That has a whole new meaning around here. I have a year 'round creek I have to cross to get off the property and 3 times now, in less than 2 years, we've had 25 year, 50, and 100 year flooding and we have been stranded. The last time for 4 days and neighboring farms had barns and buildings washed completely away.
Ankle deep tranquil babbling creek went to a raging river at 12' deep. My bridge, driveway, and surrounding acres were deep under water. So now, when I hear that phrase, I cringe.
...nothing against you for saying it, the opposite actually...now I truly get it.
I feel for both y'all! Truly.
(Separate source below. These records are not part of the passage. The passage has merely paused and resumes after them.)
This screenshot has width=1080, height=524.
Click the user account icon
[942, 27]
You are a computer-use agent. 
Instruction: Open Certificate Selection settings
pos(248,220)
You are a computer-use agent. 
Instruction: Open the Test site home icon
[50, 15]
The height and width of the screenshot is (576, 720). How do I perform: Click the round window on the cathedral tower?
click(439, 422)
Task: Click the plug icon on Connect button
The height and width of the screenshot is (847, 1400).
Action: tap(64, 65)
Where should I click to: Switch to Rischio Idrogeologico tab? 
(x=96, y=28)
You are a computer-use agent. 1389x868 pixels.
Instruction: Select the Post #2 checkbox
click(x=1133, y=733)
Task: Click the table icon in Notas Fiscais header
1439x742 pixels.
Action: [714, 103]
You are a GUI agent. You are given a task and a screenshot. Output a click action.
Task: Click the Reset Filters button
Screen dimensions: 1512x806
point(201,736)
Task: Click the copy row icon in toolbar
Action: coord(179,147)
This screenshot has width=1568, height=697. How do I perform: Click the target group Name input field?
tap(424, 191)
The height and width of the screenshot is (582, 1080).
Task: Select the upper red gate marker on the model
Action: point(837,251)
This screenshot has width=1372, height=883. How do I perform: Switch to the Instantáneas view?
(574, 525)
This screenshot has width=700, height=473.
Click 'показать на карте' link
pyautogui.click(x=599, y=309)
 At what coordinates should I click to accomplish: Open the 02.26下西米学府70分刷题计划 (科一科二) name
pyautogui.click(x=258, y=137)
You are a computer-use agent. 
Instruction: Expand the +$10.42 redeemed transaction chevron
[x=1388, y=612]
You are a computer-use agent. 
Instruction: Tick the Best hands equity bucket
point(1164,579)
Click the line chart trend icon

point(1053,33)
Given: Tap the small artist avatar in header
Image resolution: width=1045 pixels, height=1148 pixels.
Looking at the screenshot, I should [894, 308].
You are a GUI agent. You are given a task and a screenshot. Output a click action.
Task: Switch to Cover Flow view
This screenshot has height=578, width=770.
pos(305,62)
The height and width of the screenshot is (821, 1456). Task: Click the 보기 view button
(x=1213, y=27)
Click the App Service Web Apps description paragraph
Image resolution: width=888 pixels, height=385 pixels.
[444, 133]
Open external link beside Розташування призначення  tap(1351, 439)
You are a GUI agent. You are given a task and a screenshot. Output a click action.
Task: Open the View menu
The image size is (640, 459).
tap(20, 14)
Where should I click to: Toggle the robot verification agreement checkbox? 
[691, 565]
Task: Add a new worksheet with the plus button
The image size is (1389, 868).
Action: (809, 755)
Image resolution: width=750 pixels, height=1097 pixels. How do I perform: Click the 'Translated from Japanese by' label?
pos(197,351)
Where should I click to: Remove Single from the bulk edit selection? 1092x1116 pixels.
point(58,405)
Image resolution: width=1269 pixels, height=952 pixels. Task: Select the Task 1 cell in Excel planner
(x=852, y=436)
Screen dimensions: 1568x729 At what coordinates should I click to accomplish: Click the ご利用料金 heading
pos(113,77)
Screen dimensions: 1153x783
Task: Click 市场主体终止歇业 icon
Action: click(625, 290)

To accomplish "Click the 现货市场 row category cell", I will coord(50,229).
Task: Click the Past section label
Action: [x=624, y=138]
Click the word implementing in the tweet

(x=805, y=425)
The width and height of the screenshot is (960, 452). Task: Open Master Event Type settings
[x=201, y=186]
My nurtured knowledge of geology, meteorology, topography, physics, etal have grown into a very humble wisdom of the crust we live on.
Watching the last 25 years of North Texas weather and the surfaces changes to the WX changes have really, taught me to heed the wisdom of "turn around don't drown."
We have a place on Galveston island, we stayed in that 100+ yr old house during Harvey. Thanks to learning how to read radar maps and interpreting the patterns over the decades I could show my Better-half what was happening and then point to the clock and say "that" will be *here* in "x minutes/hrs" and we need to do "y" during that time..... On the preparation to go south to prepare the house for the storm. On the drive down she watched the radar and as those 5hrs past she saw it do what I said. That was just the lessons learned to pay close attention to mother nature. We got to the house after midnight, I hung several 4x8 sheets on the upstairs windows before we both were exhausted ~5:30AM ..... Had some folks show up about 9:30 and helped us finish the rest of the windows "just in time."
The rest of the week we would only go out between the spirals - Thanks entirely to our ability to see the radar data the entire time.
The creeks up here have changed as well.
The snow schedule up here has shifted as well.
The tornado alley has been slowly shifting NNE as well over the last 25yrs too.
The yard has been getting more super saturation rains over the last 10 years too.
The silica sand & minerals in our water well have been more disturbed over the last 4-5 yrs too. Going through filters more often is just a price for living here. My fingers are always crossed for hoping the fracking nearby doesn't contaminate all our water Wells around here. A replacement well is currently a $35-50K investment for the water table we are currently pulling from is the 500'er. If we have to redo then the 1000' tap is our next option- the Ozarks aquafer......
Stranded due to a new "temporary" river. Is never reassuring. Nor is the climate change reality we all are feeling more and more every year.